Bean drums of veal

By VicentaLakin

Bean drums of veal
When my sister and I went to the restaurant to order this dish, and didn't look carefully at it at first, I thought I was attracted to the green of this plate of green oil when I didn't expect it to come up, and it was quite new to look at a box of bean drums, which was different from the one we used to make of garlic, at least for the first time when I said I'd go back and try the greasy greens of the gravy, the freshness of the mouths, the fragrances, the flat hands and the pots. I'll try it today

Recipe Recommendations

  • oil wheat a
  • Canned dougu dace a box of
  • garlic powder appropriate amount
  • Ginger powder appropriate amount
  • salt appropriate amount
  • sugar appropriate amount
  • pepper appropriate amount

Steps for Bean drums of veal

  • Make Bean drums of veal step 0
    1
    We'll have the barley and the bean drum fish cans
  • Make Bean drums of veal step 1
    2
    Scratch the oily leaves and strip off the skin of the thick tuber in the middle
  • Make Bean drums of veal step 2
    3
    Scratch the gravy into a ten-cm long, skinned cortex, half-cut
  • Make Bean drums of veal step 3
    4
    Get the cans, tear the fish to pieces, spare, spare garlic
  • Make Bean drums of veal step 4
    5
    When the oil rises to 60% heat, it drops in the garlic paste
  • Make Bean drums of veal step 5
    6
    It's going to go to the top of the surface.
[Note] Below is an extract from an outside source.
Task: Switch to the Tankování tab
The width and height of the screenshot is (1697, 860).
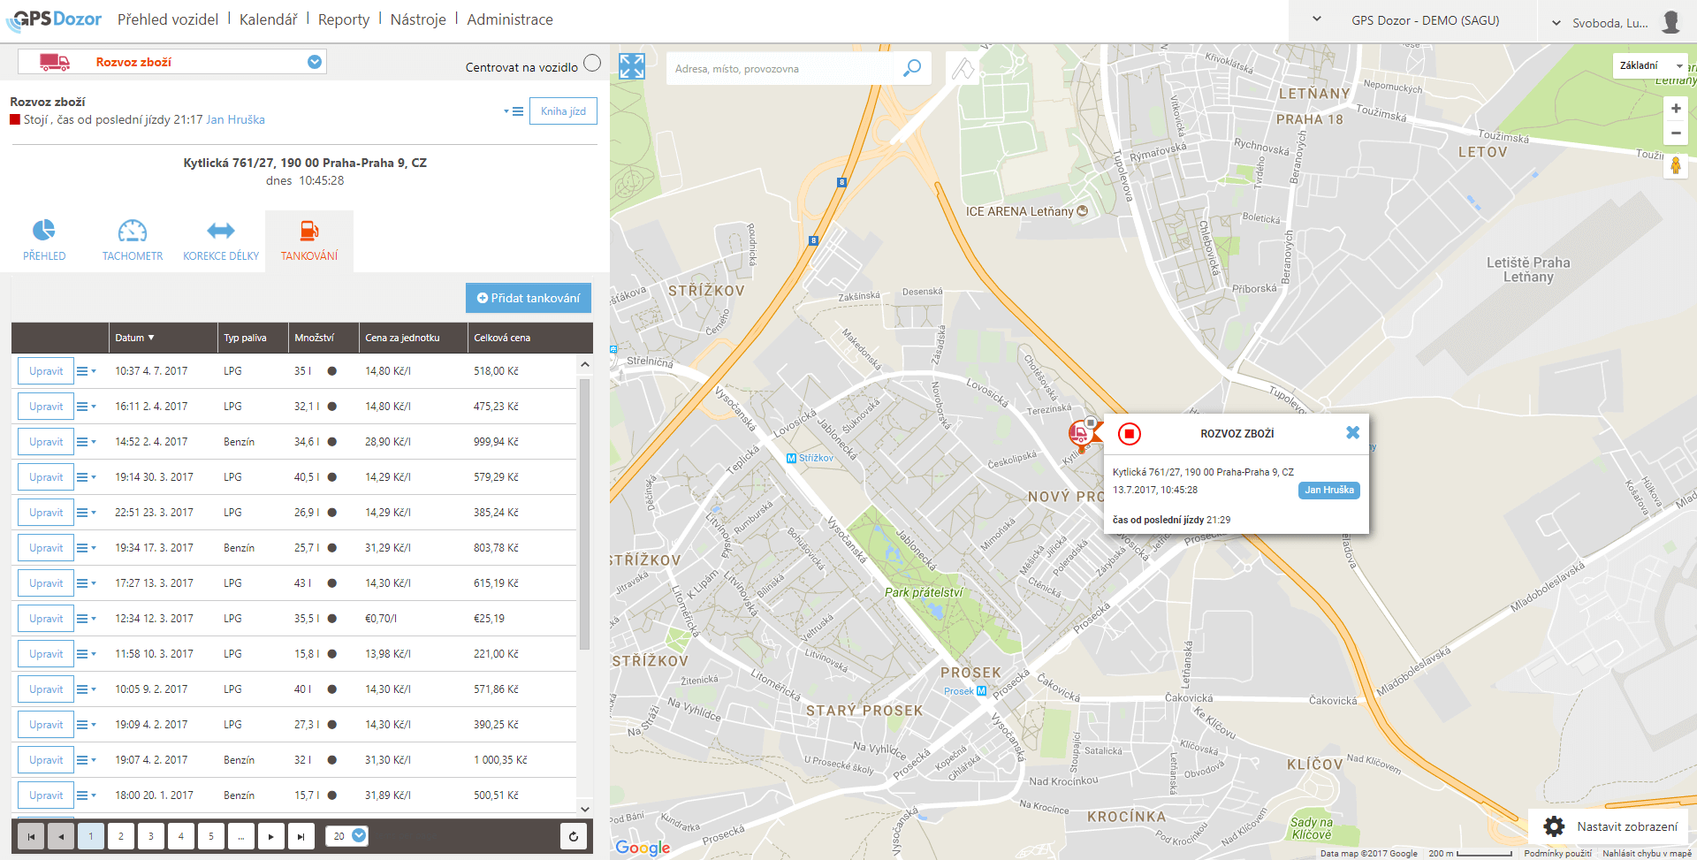Action: tap(309, 240)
Out
  • Make Bean drums of veal step 6
    7
    The roasted mackerel is in reserve, and the cans are immersed in oil
  • Make Bean drums of veal step 7
    8
    Save the bottom oil in the pot, put the remaining garlic on the fragrance, and put it in the canteen
  • Make Bean drums of veal step 8
    9
    I'll put it in the leaves
  • Make Bean drums of veal step 9
    10
    It won't take long for vegetables to be fried
  • Make Bean drums of veal step 10
    11
    Just add a little salt, sugar, raw, and pepper
  • Make Bean drums of veal step 11
    12
    A plate of green-oiled vegetables
  • Bean drums of veal Make Tips

    1. The Diced Tuna in Black Bean Sauce is salty, so be careful when adding salt to this dish; if it becomes too salty, it won't taste good. 2. You can remove the Indian lettuce from the heat once it is 70% cooked to prevent nutrient loss; this ensures it retains its crispiness. 3. Since the tuna in the can is soaked in oil, make sure to pan-fry it first before stir-frying with the Indian lettuce; this way, it won't taste greasy. 4. Indian lettuce is rich in vitamins and contains a large amount of calcium, making it a premium choice among vegetables for raw consumption. 5. Indian lettuce offers benefits such as lowering cholesterol, reducing phlegm, relieving coughs, and clearing heat to moisten the lungs; it is a high-nutrition, low-calorie vegetable.